Alors que les Français manifestent leur attachement au bicaméralisme à l'occasion des référendums de 1946 et de 1969, l'existence du Sénat est réhabilitée. Le concours d'une seconde chambre permet alors une réflexion qui, à la faveur d'une meilleure qualité de la production législative, tronque les écueils des décisions hâtives prises sous l'empire d'une émotion quelconque. Toutefois, en dépit d'une apparente collaboration au sein du Parlement, ce sont bien deux entités qui doivent être distinguées l'une de l'autre. En effet, si les sénateurs demeurent, en vertu de l'article 24 de la Constitution, les représentants du territoire, les députés seuls, membres de la chambre basse du Parlement, assurent la représentation du peuple, puisqu'ils sont élus, directement, par celui-ci.

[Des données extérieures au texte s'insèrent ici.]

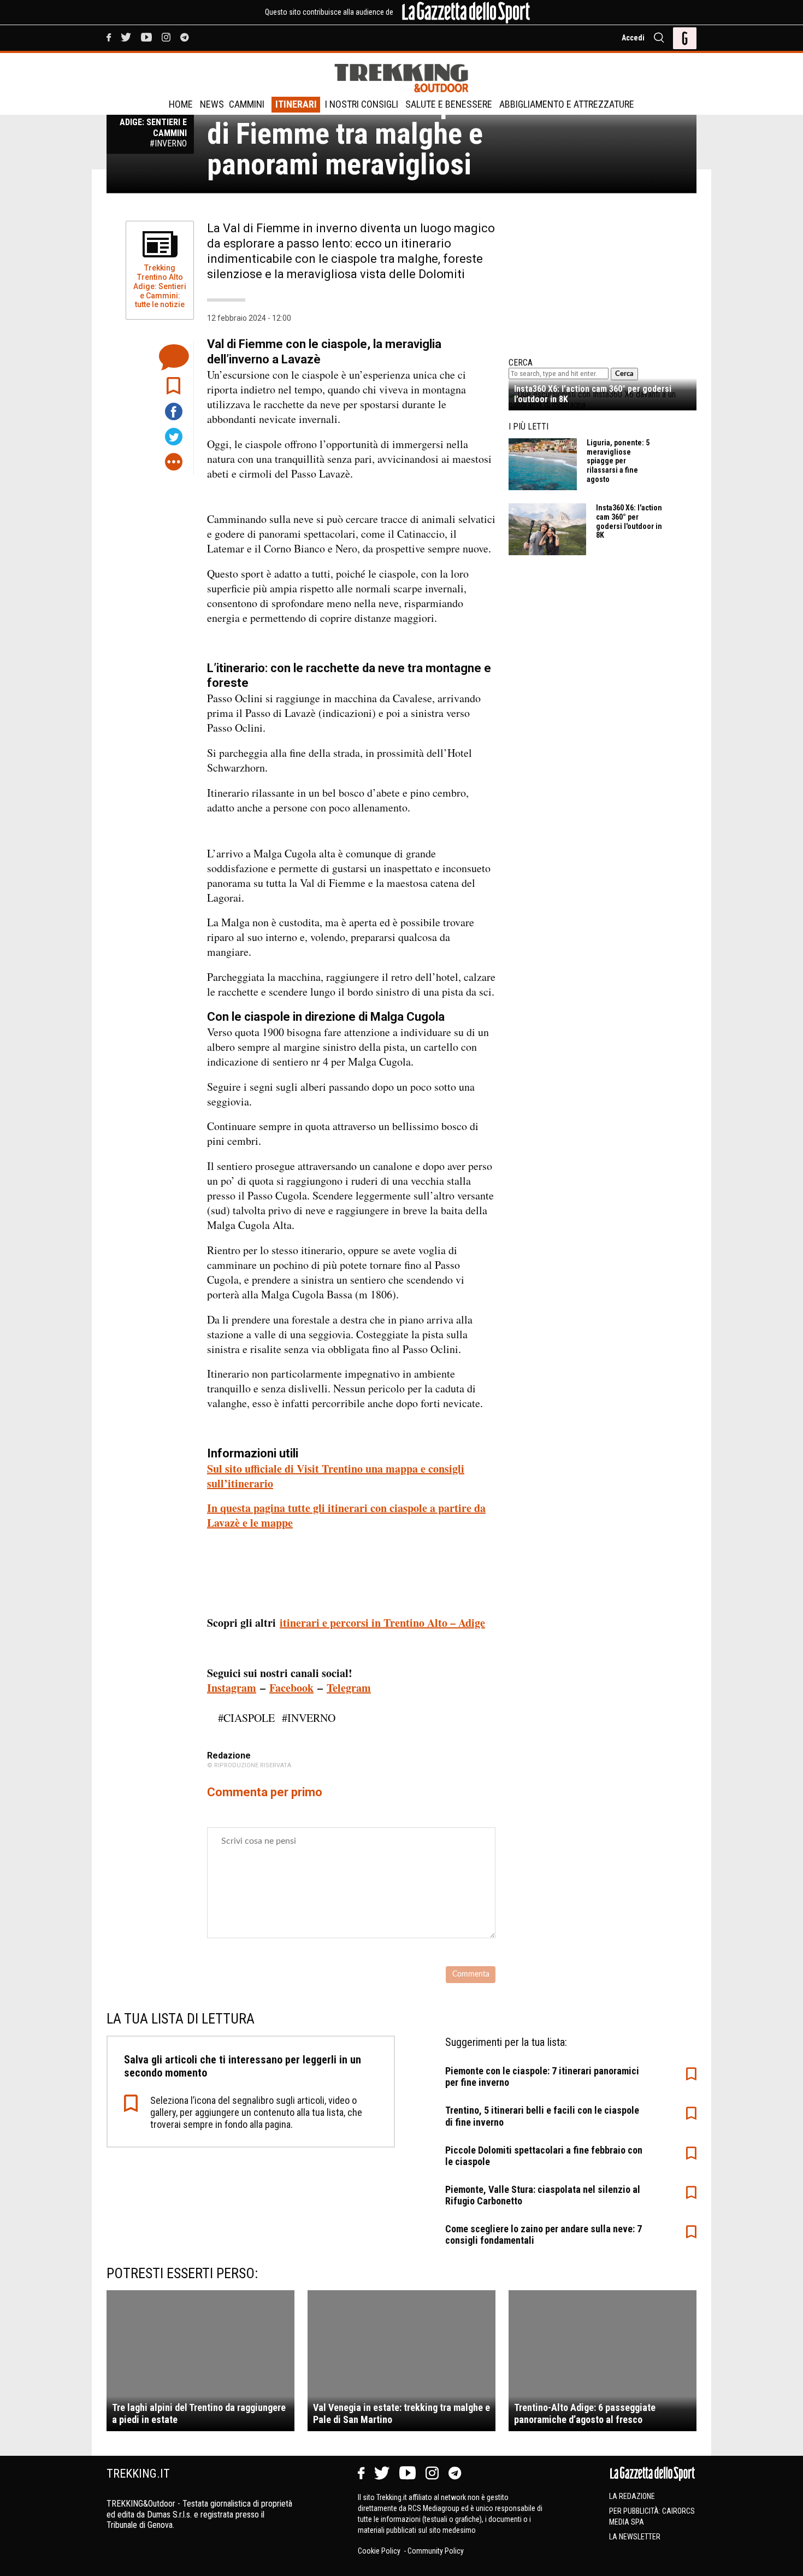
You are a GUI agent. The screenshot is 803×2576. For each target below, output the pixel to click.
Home (181, 104)
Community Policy (436, 2550)
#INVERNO (308, 1717)
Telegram (349, 1688)
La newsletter (634, 2536)
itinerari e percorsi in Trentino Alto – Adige (382, 1623)
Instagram (231, 1688)
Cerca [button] (624, 374)
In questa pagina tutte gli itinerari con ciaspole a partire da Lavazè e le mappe (346, 1515)
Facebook (291, 1688)
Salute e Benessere (448, 104)
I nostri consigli (361, 104)
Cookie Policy (380, 2550)
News (212, 104)
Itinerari (296, 104)
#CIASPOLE (246, 1717)
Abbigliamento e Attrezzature (566, 104)
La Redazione (632, 2496)
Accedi (633, 37)
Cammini (246, 104)
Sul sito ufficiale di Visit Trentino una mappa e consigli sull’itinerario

Ainsi loin d'être frappés de la moindre illégitimité, les 577 députés qui composent l'Assemblée Nationale sont élus en ayant réuni sur leur nom la majorité absolue des suffrages exprimés. Depuis 1958, à l'exception de la courte parenthèse de 1986, ils sont en effet désignés au scrutin majoritaire uninominal à deux tours, en vertu de quoi ils sont investis d'un mandat national pour une durée de cinq ans. L'accession à la tribune parlementaire revêt de la sorte un caractère contraignant, inhérent au système qui néanmoins garantit l'efficacité des choix effectifs des électeurs. Tel est le prix à consacrer pour bénéficier du statut de député, un statut apparemment privilégié, toutefois conçu comme un moyen destiné à lui assurer l'indépendance et la liberté d'expression nécessaires à l'exercice du mandat parlementaire. En effet, celui-ci s'accompagne de plusieurs avantages qui se traduisent non seulement par une indépendance juridique, mais aussi par une autonomie financière garantie par le versement d'indemnités, le libre exercice du mandat de parlementaire ne pouvant être cautionné par la seule préséance de l'impunité. En revanche, sa spécificité ne tient pas uniquement qu'à ces prérogatives, il procède de contreparties nécessaires à sa reconnaissance.

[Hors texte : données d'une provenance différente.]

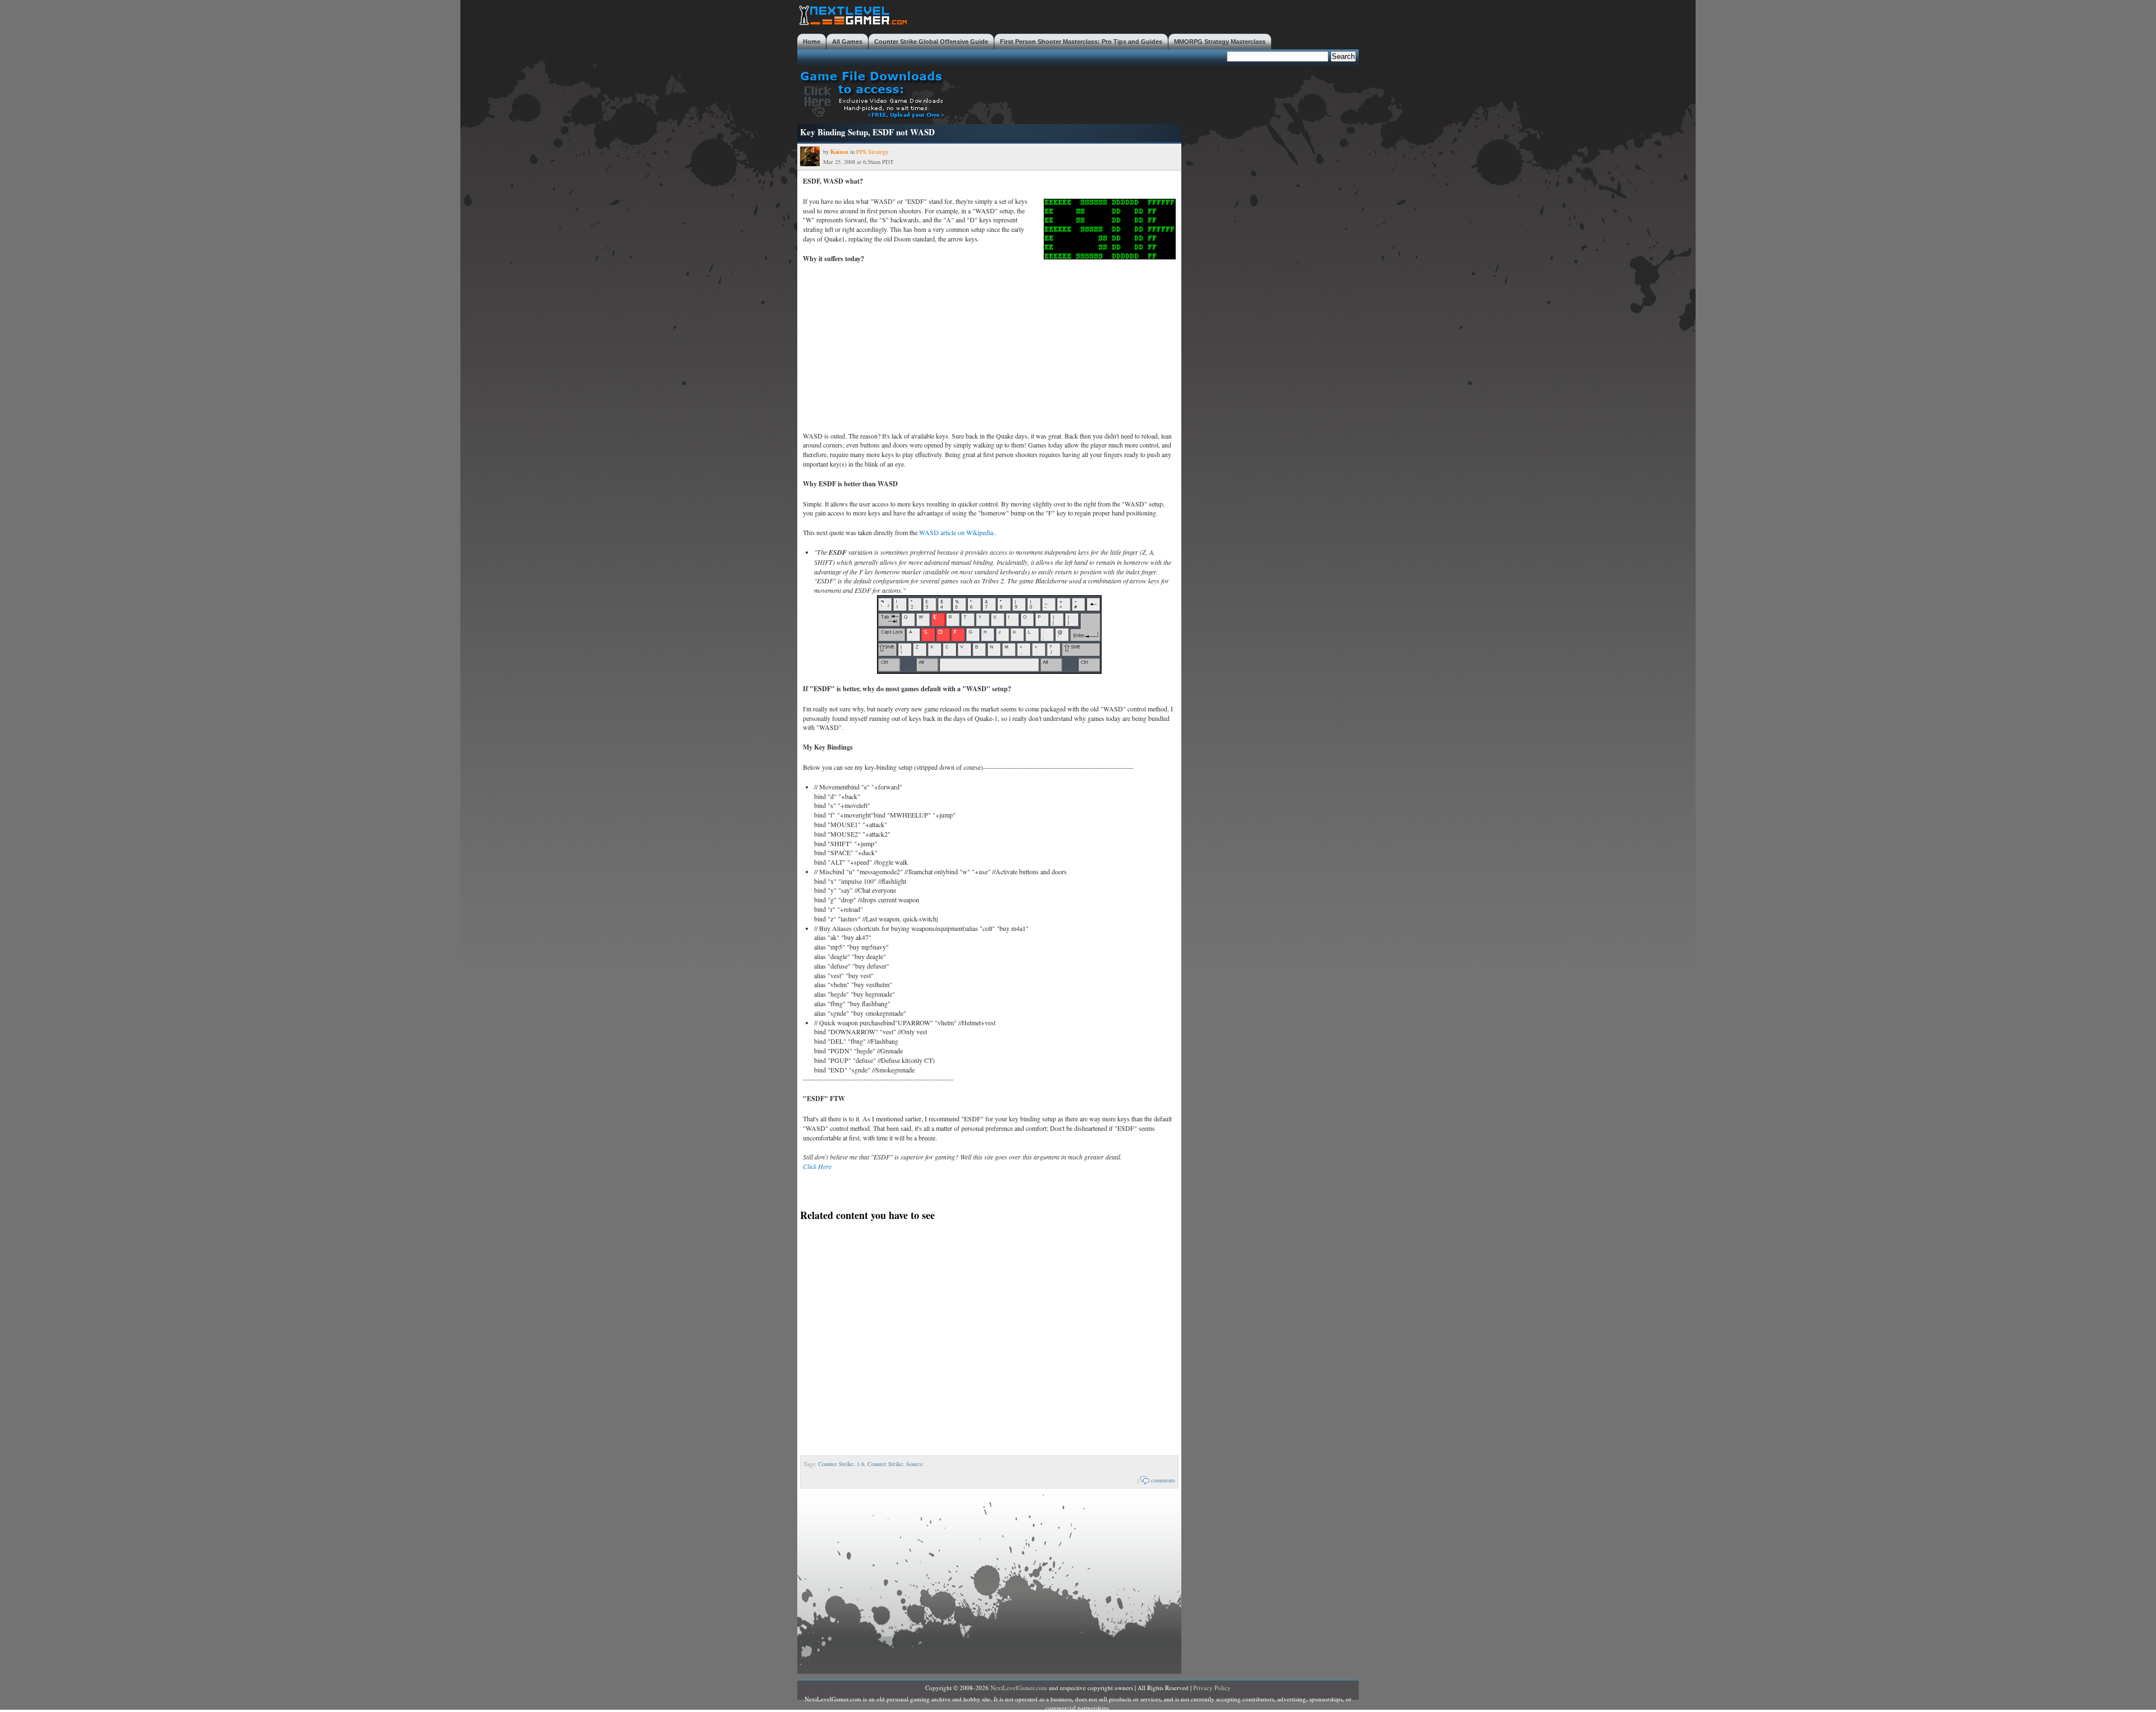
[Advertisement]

Ainsi, en quoi consiste le statut de député sous la Ve République ?
Alloué par une protection indispensable qui répond aux exigences de la mission des parlementaires, le statut de député engage une autonomie financière mais impose également une loyauté consacrée par le principe des incompatibilités et ce, en vertu de l'article 25 de la Constitution (I). Le député dispose également d'immunités parlementaires qui lui assurent un régime juridique dérogatoire au droit commun afin de préserver leur indépendance (II).

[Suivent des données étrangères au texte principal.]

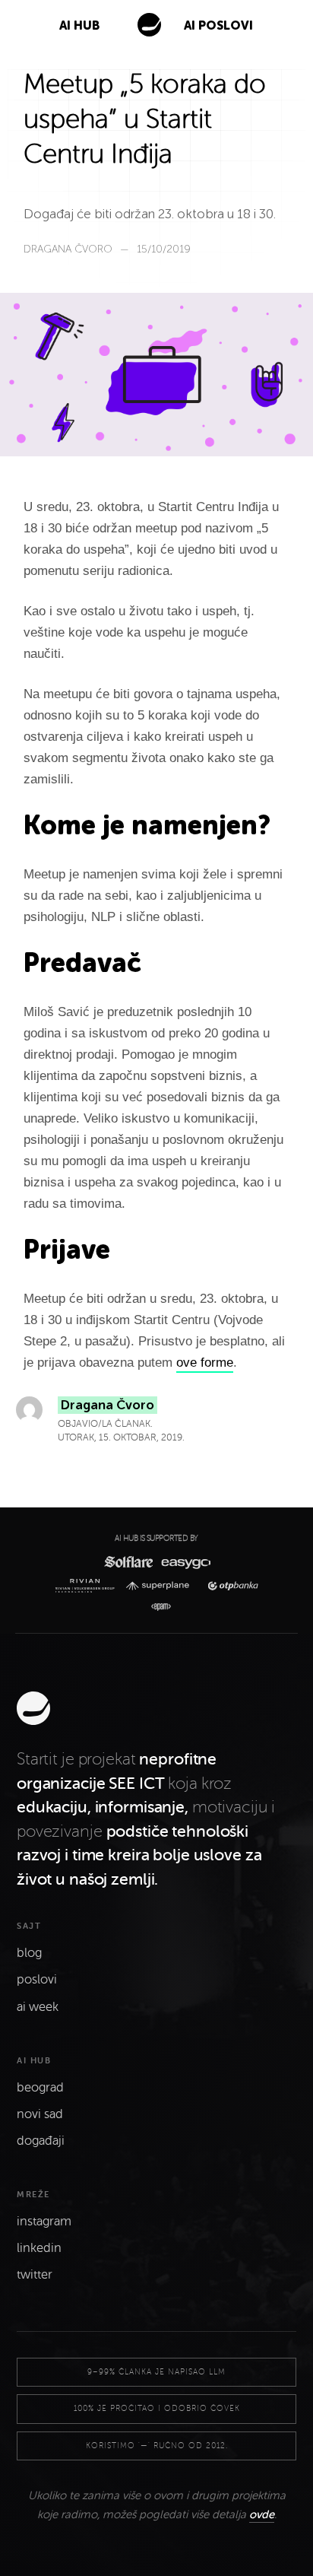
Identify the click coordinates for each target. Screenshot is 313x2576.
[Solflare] (127, 1562)
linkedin (39, 2248)
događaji (41, 2141)
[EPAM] (157, 1607)
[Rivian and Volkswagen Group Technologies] (87, 1586)
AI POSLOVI (218, 25)
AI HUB (79, 25)
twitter (34, 2275)
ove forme (204, 1362)
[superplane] (161, 1586)
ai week (37, 2007)
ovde (261, 2514)
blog (29, 1953)
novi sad (40, 2114)
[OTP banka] (229, 1586)
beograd (40, 2088)
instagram (44, 2221)
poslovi (37, 1980)
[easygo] (185, 1562)
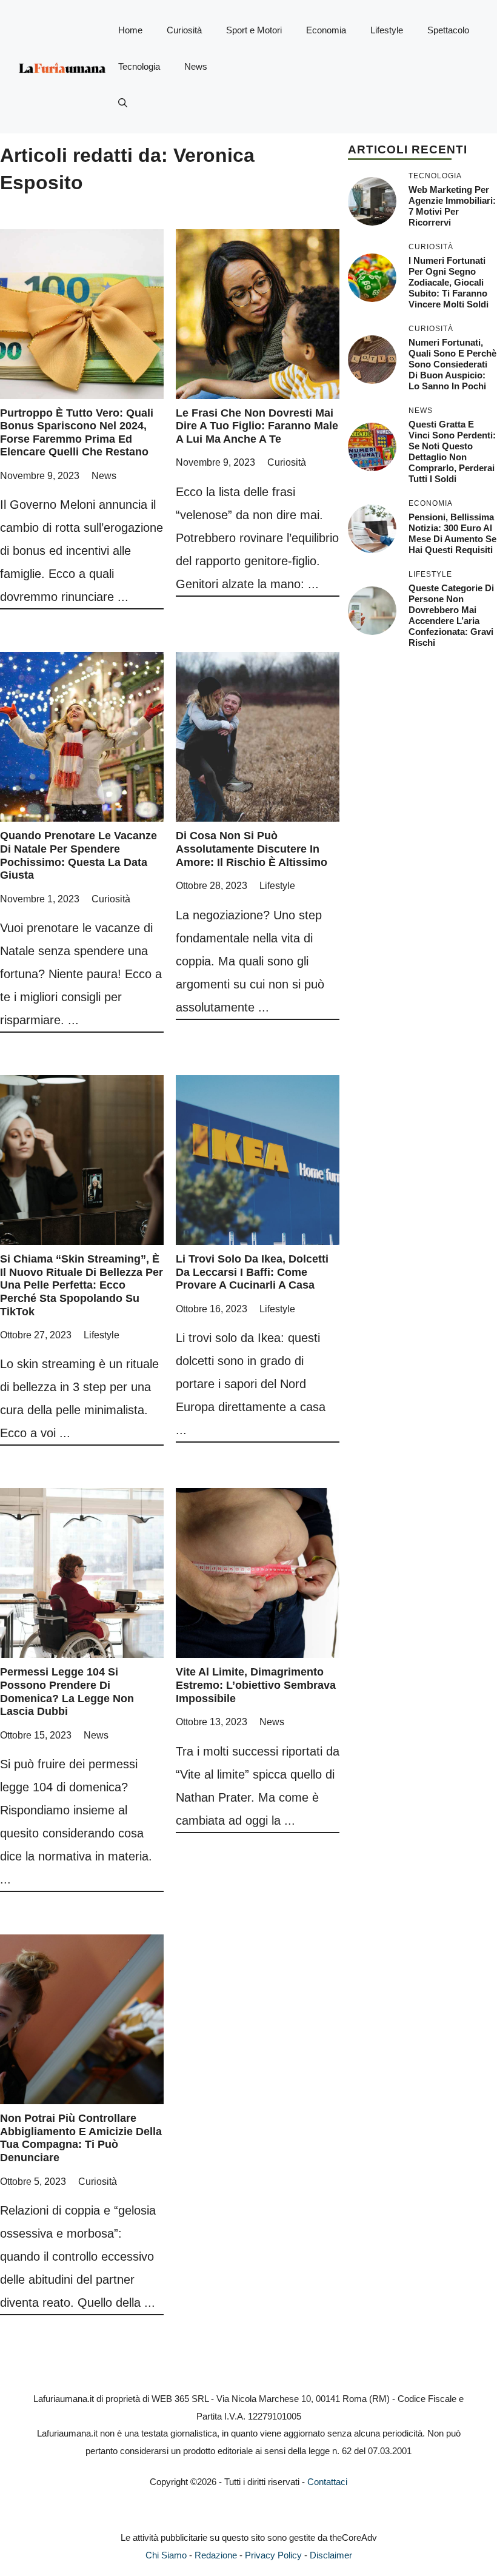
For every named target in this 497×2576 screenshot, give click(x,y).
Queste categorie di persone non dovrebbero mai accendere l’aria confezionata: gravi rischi (451, 615)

[...] Celui-ci constate, le cas échéant, l'inéligibilité et, par la même décision, déclare le député démissionnaire d'office. En outre, si la commission chargée du contrôle estime insuffisantes les explications fournies par le parlementaire, elle peut saisir le parquet. Les incompatibilités, prévues par la même ordonnance, répondent au souci de protection du mandat parlementaire. À la différence de l'inéligibilité, elle n'empêche pas a priori l'élection, mais elle impose a posteriori un choix à l'élu. Il s'agit d'une protection indirecte qui obéit à un certain nombre de principe. [...]
[...] L'irresponsabilité couvre ainsi tous les actes de la fonction parlementaire, mais uniquement ces actes : des opinions exprimées par un parlementaire dans le rapport rédigé à l'occasion d'une mission confiée par le Gouvernement ; initiatives telles que propositions de loi ou amendements ; rapports déposés au nom d'une commission ; actes accomplis dans le cadre d'une mission confiée par les instances parlementaires. Ainsi l'irresponsabilité couvre un certain nombre d'actes. Mais elle fait aussi obstacle à certaines poursuites. La rédaction de l'article 26, alinéa premier, de la Constitution - par la seule accumulation des verbes poursuivre, rechercher, arrêter, détenir et juger - traduit clairement la volonté du constituant de garantir le plus largement possible le libre exercice du mandat parlementaire. [...]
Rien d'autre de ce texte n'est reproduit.